● Problems and tasks:
(1) Answer these questions using the blog post on daemons and vices:
(a) What happens if you get possessed while you have no more parts to possess?
(b) What does Sven want?
(c) Which tabletop game inspired the table of vices, and who made it?
(2) List the names of the four daemons added in the blog post on daemons and vices to make up the difference between the vices and the daemons.
(3) Extend the blog post on daemons and vices beyond its final line, adding more features from that game the author intends to borrow.

● Excerpted passage:

════

If you agree to pocket it, she'll be placated, and you can use this to bargain with her in the future: I did you a favor last time, so you be quiet now. Not all daemons are unreasonable.

Multiple possessions must occupy different body parts. You can let a different daemon into each limb, or allow one to take over your whole body.

If you get possessed while you have no more parts to possess, you go completely mad. Roll a new PC.

[This, to me, is a more salient dungeon crawling clock than rations or lantern oil. Your mileage may vary.]

Thea (vice: dependent; spell: half duplicate)
(the missing half is always the most important part)

 The 40 vices above and the 40 daemons in the other posts don't line up, but I'm sure y'all can make it work. Here's four more to make up the difference.

  • Chérie - A lump of black stone shaped like a fetus in various stages of development. Perceptive, vulgar, intellectually dishonest. Feigns helplessness to get what she desires most of all: cigars. When cast, an object you touch cries like a baby for [sum] minutes.
  • Vestal - A rusty chain around your neck. Dreamily compares you to a drowned corpse; would like you to play along, cold, wet, and breathless. Cries distractingly if you have sex. When cast, your target can't breathe for as long as you hold your breath.
  • Sven - You, slowly pulling snakes out of a hole in your head, with a fork. Appears in mirrors, rasps painfully. Wants to destroy everything that reminds you of your past. When cast, forget the last [sum] minutes, removing any vices gained (and other mental hitchhikers).
  • Onoskelis - The back half of a pale horse. Startles at the slightest provocation, then gets mad at you for laughing at her. (She thinks everyone who isn't also terrified is laughing at her.) When cast, kick a wizard in the head for [sum] damage. All of their prepared spells go off at once, simultaneously and randomly.


more nsfw ahead

surprise ttrpg book review thinkaloud

Eagle-eyed readers may notice the table of vices is stolen from/inspired by Vice & Violence, a pornographic(!) free(!!!!) fantasy ttrpg by Rapscallion. The rest of this post is a list of various things from V&V that I liked and intend to steal for my games (more than Daggerheart ever did for me), because this is my blog and I do what I want.

  • Vices as easy-on, easy-off mental injuries. You pick them up quickly (friend explodes, "everyone gain a vice") and you lose them just as quickly. Keeps the game moving and the tone light, but there's juuuuust enough grit to it (thus, the post)
  • goblins are born feral but become normal members of society if you feed them hallucinogenic mushrooms
    • they also use their giant ears as parachutes :^)

════

● Raw data:
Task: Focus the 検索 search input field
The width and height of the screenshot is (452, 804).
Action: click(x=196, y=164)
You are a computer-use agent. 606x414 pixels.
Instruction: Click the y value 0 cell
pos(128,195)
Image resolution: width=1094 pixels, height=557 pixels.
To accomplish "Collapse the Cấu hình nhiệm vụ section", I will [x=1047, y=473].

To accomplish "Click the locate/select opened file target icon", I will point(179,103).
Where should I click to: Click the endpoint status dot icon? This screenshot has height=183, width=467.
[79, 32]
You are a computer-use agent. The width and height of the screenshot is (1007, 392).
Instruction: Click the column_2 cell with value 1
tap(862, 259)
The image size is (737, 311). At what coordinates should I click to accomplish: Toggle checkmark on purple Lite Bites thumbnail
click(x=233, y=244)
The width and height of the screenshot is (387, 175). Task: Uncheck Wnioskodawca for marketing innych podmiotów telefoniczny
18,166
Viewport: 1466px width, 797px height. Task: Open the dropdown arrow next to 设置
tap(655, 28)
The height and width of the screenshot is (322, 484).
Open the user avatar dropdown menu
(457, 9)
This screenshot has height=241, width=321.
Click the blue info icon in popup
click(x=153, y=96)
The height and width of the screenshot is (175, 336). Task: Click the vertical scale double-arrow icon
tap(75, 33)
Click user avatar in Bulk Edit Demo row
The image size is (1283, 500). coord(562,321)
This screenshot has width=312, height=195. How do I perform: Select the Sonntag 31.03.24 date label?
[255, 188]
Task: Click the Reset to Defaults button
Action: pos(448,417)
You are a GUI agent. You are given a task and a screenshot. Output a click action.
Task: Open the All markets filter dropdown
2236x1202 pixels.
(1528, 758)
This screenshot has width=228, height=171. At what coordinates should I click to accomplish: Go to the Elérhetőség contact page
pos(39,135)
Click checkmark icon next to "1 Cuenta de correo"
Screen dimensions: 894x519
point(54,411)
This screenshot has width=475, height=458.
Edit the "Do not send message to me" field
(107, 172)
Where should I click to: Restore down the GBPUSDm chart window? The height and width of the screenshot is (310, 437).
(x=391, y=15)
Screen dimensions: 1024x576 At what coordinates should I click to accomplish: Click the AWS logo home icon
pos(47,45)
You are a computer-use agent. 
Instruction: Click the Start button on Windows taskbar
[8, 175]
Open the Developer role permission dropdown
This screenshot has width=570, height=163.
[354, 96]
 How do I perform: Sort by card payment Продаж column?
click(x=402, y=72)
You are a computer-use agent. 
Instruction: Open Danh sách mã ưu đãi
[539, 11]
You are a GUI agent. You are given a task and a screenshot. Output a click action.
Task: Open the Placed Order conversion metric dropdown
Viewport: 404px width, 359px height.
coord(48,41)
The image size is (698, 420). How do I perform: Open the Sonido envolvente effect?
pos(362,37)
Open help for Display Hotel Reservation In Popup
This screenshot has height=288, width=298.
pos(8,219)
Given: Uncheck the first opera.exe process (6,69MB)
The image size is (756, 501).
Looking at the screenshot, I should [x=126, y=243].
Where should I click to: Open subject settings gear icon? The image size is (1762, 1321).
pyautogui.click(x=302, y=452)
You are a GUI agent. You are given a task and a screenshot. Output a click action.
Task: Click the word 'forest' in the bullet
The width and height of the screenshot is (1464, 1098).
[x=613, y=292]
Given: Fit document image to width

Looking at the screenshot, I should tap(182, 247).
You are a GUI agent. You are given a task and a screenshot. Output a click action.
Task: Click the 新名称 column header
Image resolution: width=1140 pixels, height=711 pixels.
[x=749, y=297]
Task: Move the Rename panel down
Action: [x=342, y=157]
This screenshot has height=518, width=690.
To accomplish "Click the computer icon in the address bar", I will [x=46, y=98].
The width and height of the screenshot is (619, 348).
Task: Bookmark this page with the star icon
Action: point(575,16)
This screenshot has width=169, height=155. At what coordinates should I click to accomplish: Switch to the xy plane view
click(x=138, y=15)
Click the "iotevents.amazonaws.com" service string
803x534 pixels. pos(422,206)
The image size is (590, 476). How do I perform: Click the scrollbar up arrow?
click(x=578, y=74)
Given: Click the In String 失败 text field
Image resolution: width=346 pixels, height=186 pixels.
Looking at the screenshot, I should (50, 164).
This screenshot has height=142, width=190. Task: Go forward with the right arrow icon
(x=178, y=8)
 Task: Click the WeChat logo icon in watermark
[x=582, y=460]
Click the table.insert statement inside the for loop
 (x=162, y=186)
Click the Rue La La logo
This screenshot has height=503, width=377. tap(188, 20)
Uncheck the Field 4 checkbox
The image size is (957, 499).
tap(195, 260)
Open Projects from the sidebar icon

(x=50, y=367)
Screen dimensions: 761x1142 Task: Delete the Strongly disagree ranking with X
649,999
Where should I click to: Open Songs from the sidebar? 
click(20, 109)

════

● Results of the tasks:
(1)
(a) You go completely mad and must roll a new PC.
(b) Sven wants to destroy everything that reminds you of your past.
(c) Vice & Violence, by Rapscallion.

(2) Chérie, Vestal, Sven, Onoskelis

(3)
  • Giant suit of armor full of tentacles you can pilot like a mech. Downside: you can't speak while inside. Upside: because the tentacles are constantly fucking you.
  • when you die, 25% chance you become a ghost, 25% chance you become a zombie ← bold! exciting!
    • this is because the demigoddess of death, Ninki, escorts everyone to their afterlife personally and is very busy all the time
      • Also, zombies are sentient so long as they swap in fresh body parts regularly- their accounting books look like this: 17 toesies, 2 spleens, etc. etc.
      • Also also, because zombies have their own accounting and upkeep needs, they have a culture that necessitates trade and coexistance with the living
      • Also also also, zombies own the means of mass production (one million skeletons scribing manuscripts)
      • all of this zombie stuff is covered in the example adventure, which is pretty neat on its own terms and a good introduction to the vibes of the game 
  • d50 table of shrines to minor celebrities :))))
  • V&V has this satirical atheist edge that I might find cringe if it wasn't so interesting to me. The old gods are tentacle monsters stranded on the moon, the new gods hate being worshiped because they had to fight the old gods they used to worship, the clerics are funny otaku types who get power from worshiping them anyway
  • 2 page spread for each warlock patron, featuring a comic panel about said patron that introduces you to their character and vibe
    • the warlock rules in general: you can become one on the brink of death, at any time, after which point your stats get progressively more extreme and your reaction rolls get worse with each level up.
  • 2 page spread for the ritual that turns someone (of any gender) into a dairygirl who gets milked for a living. It's not "efficient" layout, but it's all gameable: NPC type, PC background, magic item for performing a ritual to trade incomparables (being able to wear fitted armor → high value resource: milk)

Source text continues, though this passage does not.